Moore’s Law Predicts Life Originated Billions of Years Before Earth
Moore’s Law predicts life originated billions of years before Earth
A new study co-authored by a geneticist at the National Institutes of Health concludes that life originated elsewhere in the Universe around 9.8 billion years ago - roughly five-billion years before the Earth was even formed. But how did the study arrive at this conclusion, and does it make any sense?
Life Before Earth
The study, conducted by NIH geneticist Alexei Sharov and theoretical biologist Richard Gordon, operates on a number of assumptions, but here’s the big one: life adheres to something resembling Moore’s Law, increasing in complexity over time at an ever-accelerating rate. By tracing the thread of genetic complexity back in time, the researchers argue, one can estimate when life originated
Moore’s Law, specifically, states that computer performance will double every 18 months, giving rise to an exponential increase in technological complexity. This not only enables us to speculate about the capabilities of future tech, it also allows us to track computer performance back through time and arrive at when that technology first began. In the case of Moore’s Law’s application to the exponential increase of transistors on integrated circuits, this corresponds to the 1960s, when said number was… well… zero.

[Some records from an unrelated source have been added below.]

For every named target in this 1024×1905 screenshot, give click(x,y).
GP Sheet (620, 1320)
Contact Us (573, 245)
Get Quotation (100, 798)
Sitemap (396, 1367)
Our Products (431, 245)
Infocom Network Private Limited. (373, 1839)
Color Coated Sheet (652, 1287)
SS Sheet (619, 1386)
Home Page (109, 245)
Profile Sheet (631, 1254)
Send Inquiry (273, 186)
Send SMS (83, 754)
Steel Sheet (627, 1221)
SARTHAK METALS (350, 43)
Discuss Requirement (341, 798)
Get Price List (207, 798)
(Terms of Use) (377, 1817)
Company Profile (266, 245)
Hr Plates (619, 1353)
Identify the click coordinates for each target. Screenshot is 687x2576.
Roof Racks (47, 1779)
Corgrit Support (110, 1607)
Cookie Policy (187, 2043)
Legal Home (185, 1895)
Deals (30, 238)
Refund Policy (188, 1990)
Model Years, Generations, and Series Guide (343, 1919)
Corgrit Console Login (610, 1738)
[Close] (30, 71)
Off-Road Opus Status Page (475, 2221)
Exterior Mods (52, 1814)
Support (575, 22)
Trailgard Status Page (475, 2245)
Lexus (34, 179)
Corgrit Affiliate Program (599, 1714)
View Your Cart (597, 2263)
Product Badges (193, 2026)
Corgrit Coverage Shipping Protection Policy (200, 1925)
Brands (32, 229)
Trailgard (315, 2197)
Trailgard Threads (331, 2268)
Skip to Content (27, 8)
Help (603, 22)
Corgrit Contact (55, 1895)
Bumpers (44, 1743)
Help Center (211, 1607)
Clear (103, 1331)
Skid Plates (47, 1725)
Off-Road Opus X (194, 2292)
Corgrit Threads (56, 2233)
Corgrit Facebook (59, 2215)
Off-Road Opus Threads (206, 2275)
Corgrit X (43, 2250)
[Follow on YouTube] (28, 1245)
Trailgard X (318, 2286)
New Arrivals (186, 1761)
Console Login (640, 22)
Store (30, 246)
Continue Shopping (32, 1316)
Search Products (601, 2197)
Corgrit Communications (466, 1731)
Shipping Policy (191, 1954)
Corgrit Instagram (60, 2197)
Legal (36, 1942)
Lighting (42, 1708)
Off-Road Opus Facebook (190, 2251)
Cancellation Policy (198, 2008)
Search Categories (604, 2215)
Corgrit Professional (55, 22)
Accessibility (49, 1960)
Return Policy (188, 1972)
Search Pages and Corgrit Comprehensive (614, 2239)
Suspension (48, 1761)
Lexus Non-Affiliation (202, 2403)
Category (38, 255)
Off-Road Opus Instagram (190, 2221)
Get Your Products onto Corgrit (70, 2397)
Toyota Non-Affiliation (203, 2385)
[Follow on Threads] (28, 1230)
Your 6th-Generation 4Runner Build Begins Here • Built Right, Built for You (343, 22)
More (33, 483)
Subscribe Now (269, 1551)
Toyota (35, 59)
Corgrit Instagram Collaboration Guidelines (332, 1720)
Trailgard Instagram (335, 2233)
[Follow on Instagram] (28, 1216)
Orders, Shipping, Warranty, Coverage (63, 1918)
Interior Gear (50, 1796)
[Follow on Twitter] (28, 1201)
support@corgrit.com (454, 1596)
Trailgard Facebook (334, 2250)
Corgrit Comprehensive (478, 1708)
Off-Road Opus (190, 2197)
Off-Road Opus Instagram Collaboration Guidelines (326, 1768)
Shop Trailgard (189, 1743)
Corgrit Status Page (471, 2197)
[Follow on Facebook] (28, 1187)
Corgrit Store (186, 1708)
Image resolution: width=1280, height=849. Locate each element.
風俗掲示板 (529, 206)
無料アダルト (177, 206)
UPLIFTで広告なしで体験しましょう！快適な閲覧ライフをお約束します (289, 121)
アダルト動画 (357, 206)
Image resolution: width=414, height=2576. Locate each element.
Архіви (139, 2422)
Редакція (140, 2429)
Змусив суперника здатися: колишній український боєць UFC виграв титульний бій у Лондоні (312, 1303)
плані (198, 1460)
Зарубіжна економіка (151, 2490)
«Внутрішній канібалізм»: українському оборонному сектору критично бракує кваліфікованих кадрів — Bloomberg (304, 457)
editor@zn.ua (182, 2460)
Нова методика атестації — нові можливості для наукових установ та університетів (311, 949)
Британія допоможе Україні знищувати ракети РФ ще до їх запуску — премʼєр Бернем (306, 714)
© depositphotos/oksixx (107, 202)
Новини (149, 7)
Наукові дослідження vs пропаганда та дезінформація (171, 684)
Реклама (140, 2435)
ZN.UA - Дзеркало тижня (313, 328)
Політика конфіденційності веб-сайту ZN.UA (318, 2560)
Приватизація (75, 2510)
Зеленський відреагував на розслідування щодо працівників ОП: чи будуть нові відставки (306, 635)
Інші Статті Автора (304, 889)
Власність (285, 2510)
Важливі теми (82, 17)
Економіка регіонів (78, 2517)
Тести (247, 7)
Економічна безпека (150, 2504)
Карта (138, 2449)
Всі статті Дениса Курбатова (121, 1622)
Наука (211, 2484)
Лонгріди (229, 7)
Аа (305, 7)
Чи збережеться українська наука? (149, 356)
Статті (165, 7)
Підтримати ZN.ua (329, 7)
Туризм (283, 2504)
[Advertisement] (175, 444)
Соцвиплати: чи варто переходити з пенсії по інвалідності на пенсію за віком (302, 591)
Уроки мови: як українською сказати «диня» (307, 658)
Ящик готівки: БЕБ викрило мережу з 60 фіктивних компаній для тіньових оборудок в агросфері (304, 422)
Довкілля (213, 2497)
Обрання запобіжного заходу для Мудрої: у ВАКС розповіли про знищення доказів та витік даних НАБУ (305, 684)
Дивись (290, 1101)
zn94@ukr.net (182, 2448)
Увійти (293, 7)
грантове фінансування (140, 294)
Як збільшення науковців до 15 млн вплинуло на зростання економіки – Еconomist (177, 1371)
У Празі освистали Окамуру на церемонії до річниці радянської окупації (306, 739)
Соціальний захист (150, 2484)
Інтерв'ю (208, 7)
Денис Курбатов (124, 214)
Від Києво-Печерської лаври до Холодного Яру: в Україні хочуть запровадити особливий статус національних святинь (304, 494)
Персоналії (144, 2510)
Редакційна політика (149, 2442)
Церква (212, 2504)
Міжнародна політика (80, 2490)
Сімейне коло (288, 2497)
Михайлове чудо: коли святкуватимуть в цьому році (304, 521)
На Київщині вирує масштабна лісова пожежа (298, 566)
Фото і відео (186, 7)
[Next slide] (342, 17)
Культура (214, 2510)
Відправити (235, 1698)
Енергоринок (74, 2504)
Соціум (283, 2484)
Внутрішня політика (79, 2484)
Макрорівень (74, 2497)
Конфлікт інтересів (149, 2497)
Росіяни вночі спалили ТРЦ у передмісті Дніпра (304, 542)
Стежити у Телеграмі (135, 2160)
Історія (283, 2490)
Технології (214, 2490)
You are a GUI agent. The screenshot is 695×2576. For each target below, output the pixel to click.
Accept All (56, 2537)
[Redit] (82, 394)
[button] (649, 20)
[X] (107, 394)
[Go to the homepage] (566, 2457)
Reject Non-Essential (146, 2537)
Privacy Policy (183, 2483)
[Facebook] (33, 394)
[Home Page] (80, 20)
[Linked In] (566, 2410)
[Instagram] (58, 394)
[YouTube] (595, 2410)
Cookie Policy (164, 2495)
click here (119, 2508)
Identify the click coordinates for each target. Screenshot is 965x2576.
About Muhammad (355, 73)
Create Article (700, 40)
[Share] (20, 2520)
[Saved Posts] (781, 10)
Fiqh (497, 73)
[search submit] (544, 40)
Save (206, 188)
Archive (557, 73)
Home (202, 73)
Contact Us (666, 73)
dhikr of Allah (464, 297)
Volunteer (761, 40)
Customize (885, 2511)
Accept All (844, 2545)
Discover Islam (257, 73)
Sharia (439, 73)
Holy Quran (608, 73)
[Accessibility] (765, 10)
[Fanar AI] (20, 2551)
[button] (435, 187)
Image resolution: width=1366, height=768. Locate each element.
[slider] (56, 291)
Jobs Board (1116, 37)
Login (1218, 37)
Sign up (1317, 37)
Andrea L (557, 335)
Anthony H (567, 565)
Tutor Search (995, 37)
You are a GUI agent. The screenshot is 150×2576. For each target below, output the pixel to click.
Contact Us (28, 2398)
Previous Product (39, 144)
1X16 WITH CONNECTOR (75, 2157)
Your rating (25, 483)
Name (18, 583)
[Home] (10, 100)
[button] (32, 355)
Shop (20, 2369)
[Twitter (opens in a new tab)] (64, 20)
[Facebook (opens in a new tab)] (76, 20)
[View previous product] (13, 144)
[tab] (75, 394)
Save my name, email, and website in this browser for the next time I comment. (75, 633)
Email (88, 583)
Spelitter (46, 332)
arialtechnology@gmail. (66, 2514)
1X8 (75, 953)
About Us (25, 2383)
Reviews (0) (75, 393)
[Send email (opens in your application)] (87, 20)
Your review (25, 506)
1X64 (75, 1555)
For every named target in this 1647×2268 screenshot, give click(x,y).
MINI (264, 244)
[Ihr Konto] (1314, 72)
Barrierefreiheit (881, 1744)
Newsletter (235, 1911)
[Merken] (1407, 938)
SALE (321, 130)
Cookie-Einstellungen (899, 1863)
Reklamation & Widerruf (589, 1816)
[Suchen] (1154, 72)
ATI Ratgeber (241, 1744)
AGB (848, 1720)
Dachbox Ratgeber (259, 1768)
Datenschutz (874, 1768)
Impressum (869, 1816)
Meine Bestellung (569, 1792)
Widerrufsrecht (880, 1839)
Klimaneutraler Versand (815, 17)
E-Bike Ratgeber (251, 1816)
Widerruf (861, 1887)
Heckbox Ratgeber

In a paper recently posted to the preprint database arXiv, Sharov and Gordon suggest that the origin of life can be estimated by examining genetic complexity through the lens of Moore’s Law and backtracking to some point of temporal origin. By tracing the course of evolution over the last several eons - beginning with single-celled organisms and working up through increasingly complex species like fish and mammals - the researchers ultimately conclude that genome complexity has increased exponentially by doubling, not every 18 months as seen with Moore’s Law, but every 376-million years.